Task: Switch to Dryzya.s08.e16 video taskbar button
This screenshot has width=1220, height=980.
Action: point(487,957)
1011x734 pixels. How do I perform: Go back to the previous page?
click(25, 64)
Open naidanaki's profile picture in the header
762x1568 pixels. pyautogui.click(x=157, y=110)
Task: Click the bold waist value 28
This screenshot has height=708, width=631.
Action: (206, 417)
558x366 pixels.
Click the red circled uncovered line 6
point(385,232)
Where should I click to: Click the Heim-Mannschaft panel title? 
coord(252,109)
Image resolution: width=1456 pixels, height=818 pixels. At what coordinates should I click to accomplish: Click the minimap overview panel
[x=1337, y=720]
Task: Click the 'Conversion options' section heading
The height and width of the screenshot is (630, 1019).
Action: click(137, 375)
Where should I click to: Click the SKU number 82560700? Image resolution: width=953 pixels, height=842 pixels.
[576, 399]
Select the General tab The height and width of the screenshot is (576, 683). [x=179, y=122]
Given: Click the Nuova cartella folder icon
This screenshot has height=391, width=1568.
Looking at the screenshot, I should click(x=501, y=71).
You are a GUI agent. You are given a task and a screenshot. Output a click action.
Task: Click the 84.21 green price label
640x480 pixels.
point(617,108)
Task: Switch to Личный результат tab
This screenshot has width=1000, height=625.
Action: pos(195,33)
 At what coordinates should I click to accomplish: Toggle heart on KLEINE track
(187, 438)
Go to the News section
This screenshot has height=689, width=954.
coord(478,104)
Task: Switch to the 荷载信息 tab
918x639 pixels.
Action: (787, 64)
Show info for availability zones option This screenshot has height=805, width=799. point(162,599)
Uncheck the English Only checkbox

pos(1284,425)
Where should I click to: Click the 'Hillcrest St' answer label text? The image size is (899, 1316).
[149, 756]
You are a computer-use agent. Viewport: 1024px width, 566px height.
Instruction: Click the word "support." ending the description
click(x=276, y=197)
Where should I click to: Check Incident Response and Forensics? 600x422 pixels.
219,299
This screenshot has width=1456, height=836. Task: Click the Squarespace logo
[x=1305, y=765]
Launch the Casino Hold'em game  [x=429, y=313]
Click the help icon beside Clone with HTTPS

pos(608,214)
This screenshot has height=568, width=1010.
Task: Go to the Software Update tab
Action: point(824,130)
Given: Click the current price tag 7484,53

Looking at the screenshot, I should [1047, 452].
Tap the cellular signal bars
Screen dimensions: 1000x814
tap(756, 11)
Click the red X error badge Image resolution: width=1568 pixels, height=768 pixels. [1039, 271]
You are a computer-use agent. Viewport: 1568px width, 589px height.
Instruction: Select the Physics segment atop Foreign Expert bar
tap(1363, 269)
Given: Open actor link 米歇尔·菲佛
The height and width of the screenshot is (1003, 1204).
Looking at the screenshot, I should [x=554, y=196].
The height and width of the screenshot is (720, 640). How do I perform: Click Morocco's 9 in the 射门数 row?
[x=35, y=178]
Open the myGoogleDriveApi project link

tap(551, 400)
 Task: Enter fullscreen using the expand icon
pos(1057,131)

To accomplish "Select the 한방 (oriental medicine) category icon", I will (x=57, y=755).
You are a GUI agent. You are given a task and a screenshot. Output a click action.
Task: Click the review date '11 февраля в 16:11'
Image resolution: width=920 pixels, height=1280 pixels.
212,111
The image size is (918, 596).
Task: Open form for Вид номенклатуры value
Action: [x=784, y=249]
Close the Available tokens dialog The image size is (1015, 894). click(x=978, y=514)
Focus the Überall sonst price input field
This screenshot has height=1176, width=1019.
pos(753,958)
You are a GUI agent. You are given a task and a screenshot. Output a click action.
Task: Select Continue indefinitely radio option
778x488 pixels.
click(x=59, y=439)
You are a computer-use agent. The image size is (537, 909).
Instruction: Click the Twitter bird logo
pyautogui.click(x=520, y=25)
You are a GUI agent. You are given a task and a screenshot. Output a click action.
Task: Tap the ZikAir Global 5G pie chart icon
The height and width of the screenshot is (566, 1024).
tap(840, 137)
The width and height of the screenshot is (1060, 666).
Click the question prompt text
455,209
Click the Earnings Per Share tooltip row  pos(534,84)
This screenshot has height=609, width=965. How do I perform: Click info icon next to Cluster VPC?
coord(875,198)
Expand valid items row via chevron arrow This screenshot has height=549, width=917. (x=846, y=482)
□ □ □ □ □
Problem to work on.
Search the listing above for "computer" and copy every line that has it.

Completed task.
You are a computer-use agent. Viewport: 1024px width, 566px height.
You are a computer-use agent. Viewport: 1568px width, 589px height.
You are a computer-use agent. The image size is (537, 909).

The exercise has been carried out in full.